Recently, two high-profile writers resigned from their posts at the New York Times and New York Magazine. Citing blowback they received on social media for their words, they invoked cancel culture. The right wing media went into fits of hysteria, claiming this as evidence of illiberalism so profound it stamped out their voices. But we’re talking about resignations by two people with the most powerful platforms in the country. They weren’t jailed or lynched or evicted or stripped of their livelihood (indeed, both will just retreat to safer domains where their articles won’t be scrutinized by ideological foes) like actually-canceled people routinely are. And of course, the system they decry as impossibly unfair was the one that installed them in these positions to begin with. Andrew Sullivan, the New York writer, posted his final column, a jeremiad describing his supposed oppression, on the very platform he claimed was silencing him. (The irony characteristically eluded him.)
The tumult of the moment is scrambling what we consider acceptable and unacceptable speech. The important thing for those who feel put out that they have to watch what they say is this: people have always had to watch what they say.

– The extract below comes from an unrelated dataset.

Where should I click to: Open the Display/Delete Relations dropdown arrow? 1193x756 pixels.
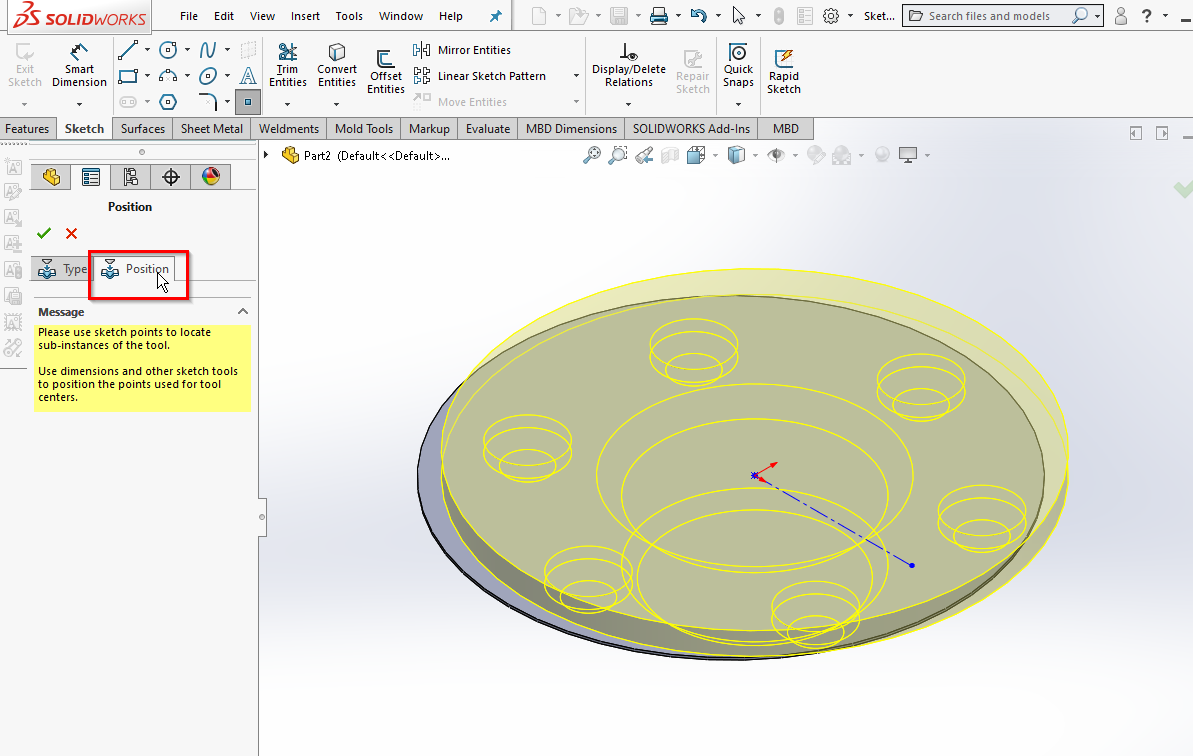628,103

Now you do, too.
Three: Being embarrassed is not being canceled. We are having a debate in the US right now about what speech will be censored, and it is deeply disorienting for those who thought they understood the rules. One day it’s okay to exalt Jefferson Davis and the Washington Redskins, and the next day people tell you you’re a racist for doing so. It surely feels unfair. For people used to thinking they weren’t doing anything wrong, it stings to learn of the harm they’ve caused. No one wants to feel that.
But shame and embarrassment aren’t cancellation. Even losing a job is for most people not true cancellation, because given the structural realities of society, it is not disqualifying. They will land in another job. (In the vast majority of cases, of course, there’s no consequence beyond loss of status, of being forced to feel shame.) Before the Black Lives Matter protests, the phrase “cancel culture” applied to sexual harassment more than race. Here, too, the actual consequences experienced by the offender (sexist, assaulter, rapist) we’re almost always far smaller than the victim who brought the charge. When cases like Matt Lauer’s came up, people were laser-focused on his losses rather than those of the women over whose jobs he had control. Republicans are still apoplectic about Brett Kavanagh, despite the fact that he now sits on the Supreme Court.

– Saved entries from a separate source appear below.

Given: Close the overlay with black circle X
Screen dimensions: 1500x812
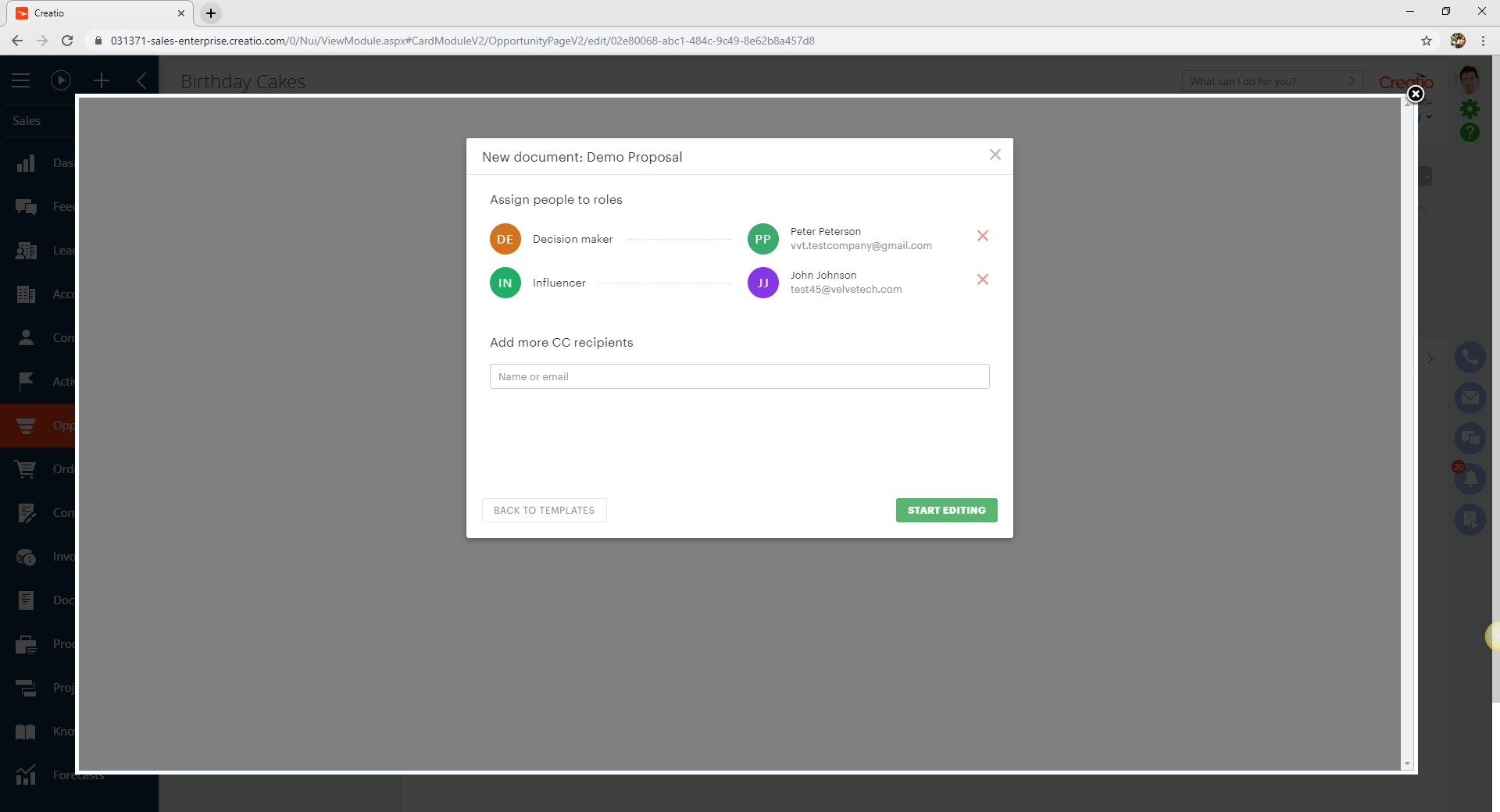Looking at the screenshot, I should [1415, 94].
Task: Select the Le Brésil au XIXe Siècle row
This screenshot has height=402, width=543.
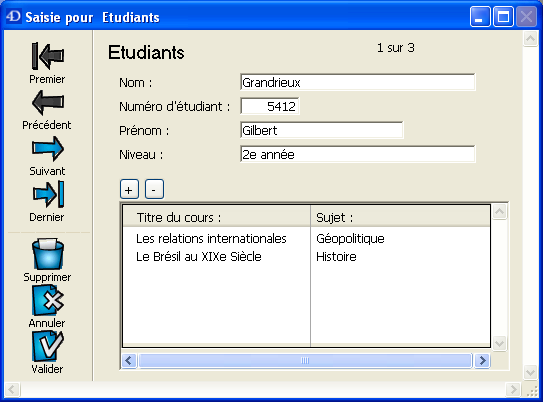Action: coord(306,257)
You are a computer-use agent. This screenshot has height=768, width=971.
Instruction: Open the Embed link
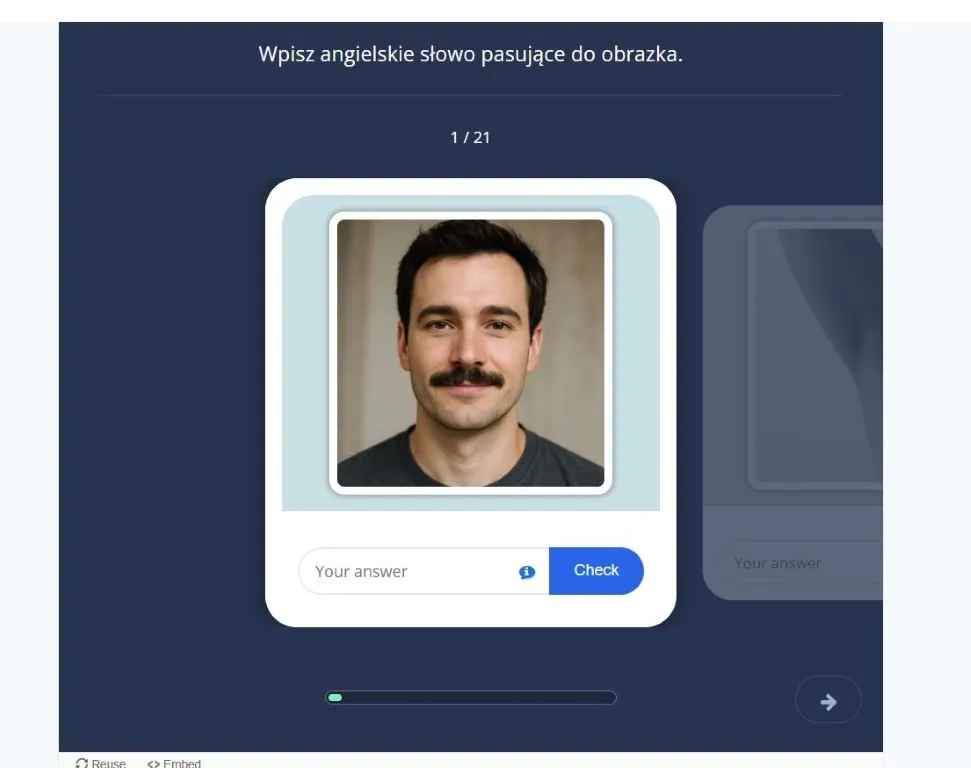181,763
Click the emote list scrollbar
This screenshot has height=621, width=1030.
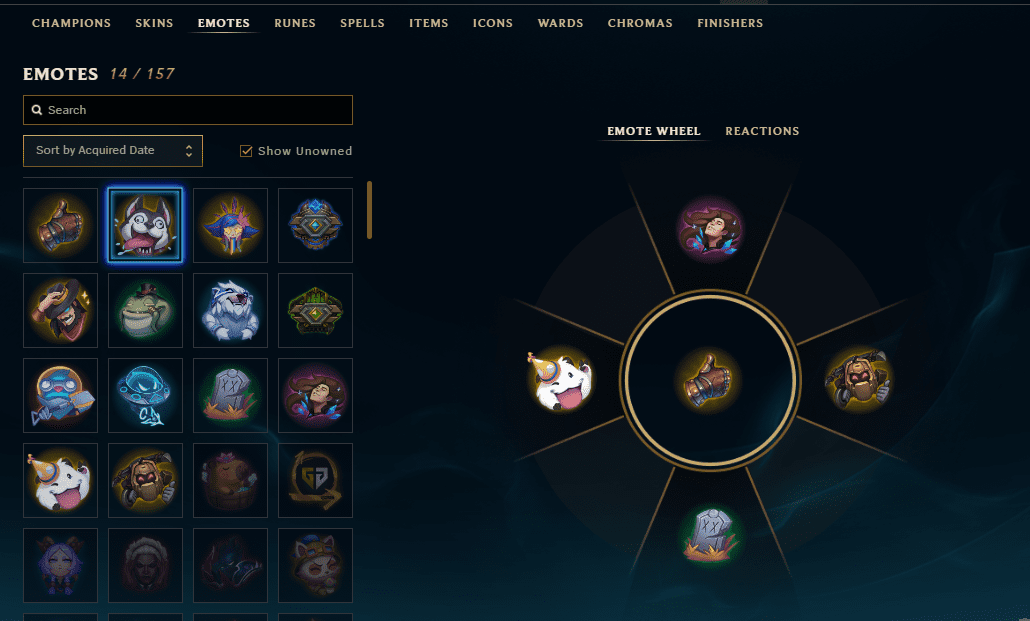click(x=369, y=210)
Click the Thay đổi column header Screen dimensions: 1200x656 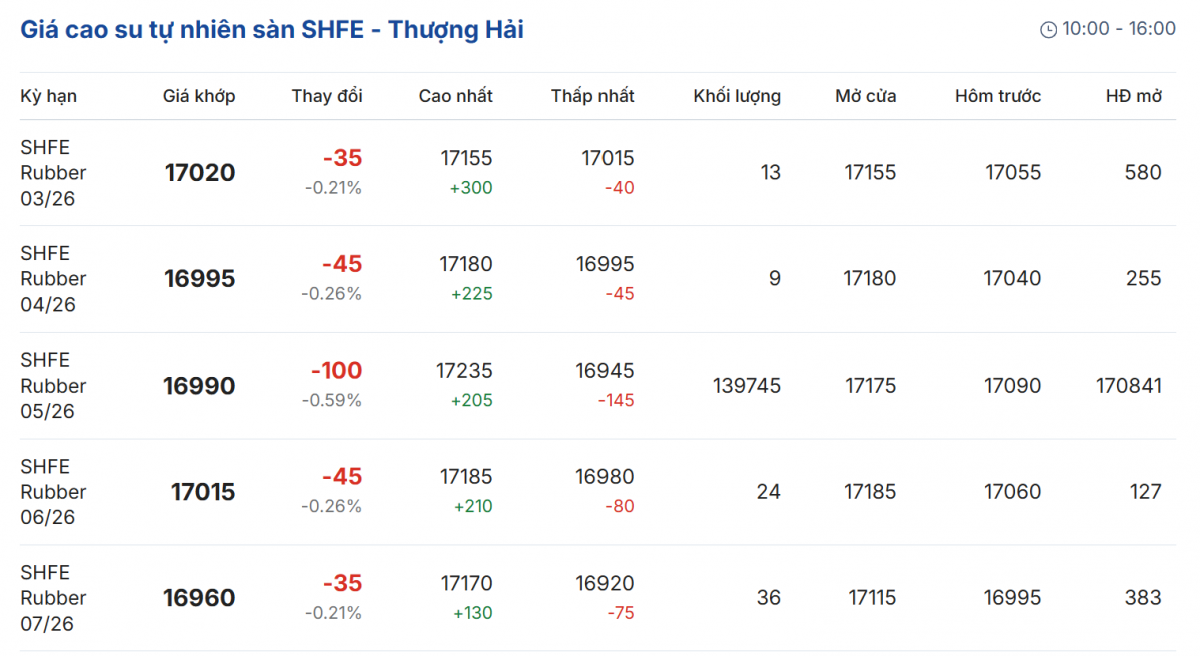tap(327, 96)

I get how hard this is for people. As a middle-aged white guy, I am privy to a lot of the anxiety other whites are feeling about the possibility of being canceled. I do understand it. I also know that since whites do have social power, when that shame curdles into victimhood and grievance, we end up with far more sinister problems like the one we elected President. And I get how even people of good will feel that this is such a fraught moment they’re worried about causing offense even when they don’t mean to. There’s a very real risk we will, as a consequence of the ambient and structural racism we’ve all imbibed, say something racist and feel the shame of having to see it. That’s scary, and this will be a painful transition.
I do hope, however, we can at least begin to tease these issues apart in good faith. Much of the "cancel culture" discussion isn't good faith--it is an effort by some to try to police speech and herd it back to the comfort zone they always inhabited. And that muddies the water for those actually engaged in a good-faith effort to understand these things.